Instructions to follow:
Without any images, output the records below verbatim.

Data provided:
────────────────────
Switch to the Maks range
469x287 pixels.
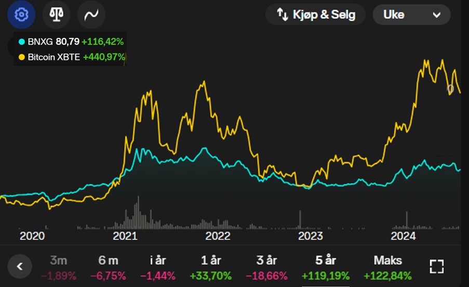(387, 268)
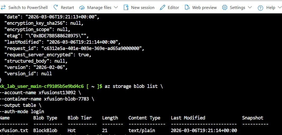Launch Web preview via its label
Viewport: 282px width, 135px height.
click(204, 8)
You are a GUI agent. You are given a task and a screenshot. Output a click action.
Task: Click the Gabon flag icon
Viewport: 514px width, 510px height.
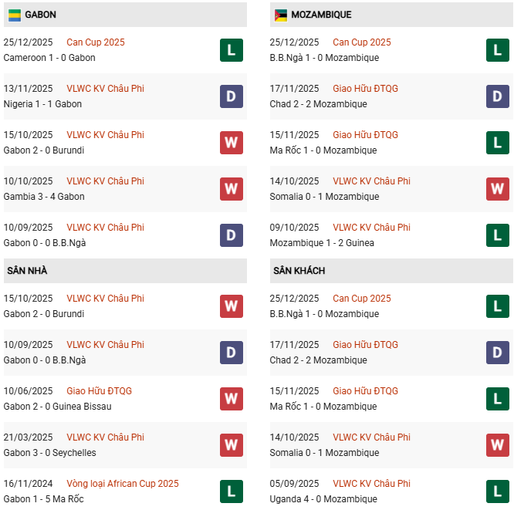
────────────────────
Result:
Switch to the Maks range
469x287 pixels.
(387, 268)
Launch Web preview via its label
Viewport: 282px width, 135px height.
click(204, 8)
You are a GUI agent. You are given a task and a screenshot. Output a click action.
Task: Click the Gabon flag icon
Viewport: 514px width, 510px height.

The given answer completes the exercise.